Try it: All of the data below should be copied exactly as it stands.

----

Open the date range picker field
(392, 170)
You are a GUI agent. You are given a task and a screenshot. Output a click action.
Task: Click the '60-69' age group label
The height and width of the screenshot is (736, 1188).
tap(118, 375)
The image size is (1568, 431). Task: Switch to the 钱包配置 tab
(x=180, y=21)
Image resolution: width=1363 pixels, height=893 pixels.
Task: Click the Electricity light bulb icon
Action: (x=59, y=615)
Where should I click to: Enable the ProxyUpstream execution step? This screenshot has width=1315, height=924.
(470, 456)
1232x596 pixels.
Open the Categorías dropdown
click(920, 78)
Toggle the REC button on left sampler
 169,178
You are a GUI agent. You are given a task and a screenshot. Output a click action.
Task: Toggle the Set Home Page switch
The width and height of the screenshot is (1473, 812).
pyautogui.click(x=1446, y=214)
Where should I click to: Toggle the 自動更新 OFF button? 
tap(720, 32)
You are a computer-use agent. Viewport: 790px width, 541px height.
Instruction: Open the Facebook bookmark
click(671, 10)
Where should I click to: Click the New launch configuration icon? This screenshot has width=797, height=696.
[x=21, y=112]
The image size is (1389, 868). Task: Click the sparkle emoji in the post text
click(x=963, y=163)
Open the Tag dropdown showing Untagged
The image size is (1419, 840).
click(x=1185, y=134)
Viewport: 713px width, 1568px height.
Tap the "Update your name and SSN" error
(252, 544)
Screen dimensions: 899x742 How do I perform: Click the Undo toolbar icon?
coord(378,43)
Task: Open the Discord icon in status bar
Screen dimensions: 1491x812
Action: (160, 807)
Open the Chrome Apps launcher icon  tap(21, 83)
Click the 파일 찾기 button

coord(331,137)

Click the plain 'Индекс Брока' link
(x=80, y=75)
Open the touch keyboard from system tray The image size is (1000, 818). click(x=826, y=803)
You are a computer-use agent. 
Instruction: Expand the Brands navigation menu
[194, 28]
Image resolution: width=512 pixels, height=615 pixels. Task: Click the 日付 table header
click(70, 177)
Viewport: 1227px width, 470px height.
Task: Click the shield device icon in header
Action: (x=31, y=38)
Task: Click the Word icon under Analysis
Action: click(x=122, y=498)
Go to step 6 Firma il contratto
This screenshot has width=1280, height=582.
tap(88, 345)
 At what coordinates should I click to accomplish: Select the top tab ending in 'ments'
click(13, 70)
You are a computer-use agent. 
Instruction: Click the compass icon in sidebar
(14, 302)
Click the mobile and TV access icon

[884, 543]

----

Finished task:
Open the date range picker field
(392, 170)
You are a GUI agent. You are given a task and a screenshot. Output a click action.
Task: Click the '60-69' age group label
The height and width of the screenshot is (736, 1188).
tap(118, 375)
The image size is (1568, 431). Task: Switch to the 钱包配置 tab
(x=180, y=21)
Image resolution: width=1363 pixels, height=893 pixels.
Task: Click the Electricity light bulb icon
Action: (x=59, y=615)
Where should I click to: Enable the ProxyUpstream execution step? This screenshot has width=1315, height=924.
(470, 456)
1232x596 pixels.
Open the Categorías dropdown
click(920, 78)
Toggle the REC button on left sampler
 169,178
You are a GUI agent. You are given a task and a screenshot. Output a click action.
Task: Toggle the Set Home Page switch
The width and height of the screenshot is (1473, 812).
pyautogui.click(x=1446, y=214)
Where should I click to: Toggle the 自動更新 OFF button? 
tap(720, 32)
You are a computer-use agent. Viewport: 790px width, 541px height.
Instruction: Open the Facebook bookmark
click(671, 10)
Where should I click to: Click the New launch configuration icon? This screenshot has width=797, height=696.
[x=21, y=112]
The image size is (1389, 868). Task: Click the sparkle emoji in the post text
click(x=963, y=163)
Open the Tag dropdown showing Untagged
The image size is (1419, 840).
click(x=1185, y=134)
Viewport: 713px width, 1568px height.
Tap the "Update your name and SSN" error
(252, 544)
Screen dimensions: 899x742 How do I perform: Click the Undo toolbar icon?
coord(378,43)
Task: Open the Discord icon in status bar
Screen dimensions: 1491x812
Action: (160, 807)
Open the Chrome Apps launcher icon  tap(21, 83)
Click the 파일 찾기 button

coord(331,137)

Click the plain 'Индекс Брока' link
(x=80, y=75)
Open the touch keyboard from system tray The image size is (1000, 818). click(x=826, y=803)
You are a computer-use agent. 
Instruction: Expand the Brands navigation menu
[194, 28]
Image resolution: width=512 pixels, height=615 pixels. Task: Click the 日付 table header
click(70, 177)
Viewport: 1227px width, 470px height.
Task: Click the shield device icon in header
Action: (x=31, y=38)
Task: Click the Word icon under Analysis
Action: click(x=122, y=498)
Go to step 6 Firma il contratto
This screenshot has width=1280, height=582.
tap(88, 345)
 At what coordinates should I click to accomplish: Select the top tab ending in 'ments'
click(13, 70)
You are a computer-use agent. 
Instruction: Click the compass icon in sidebar
(14, 302)
Click the mobile and TV access icon

[884, 543]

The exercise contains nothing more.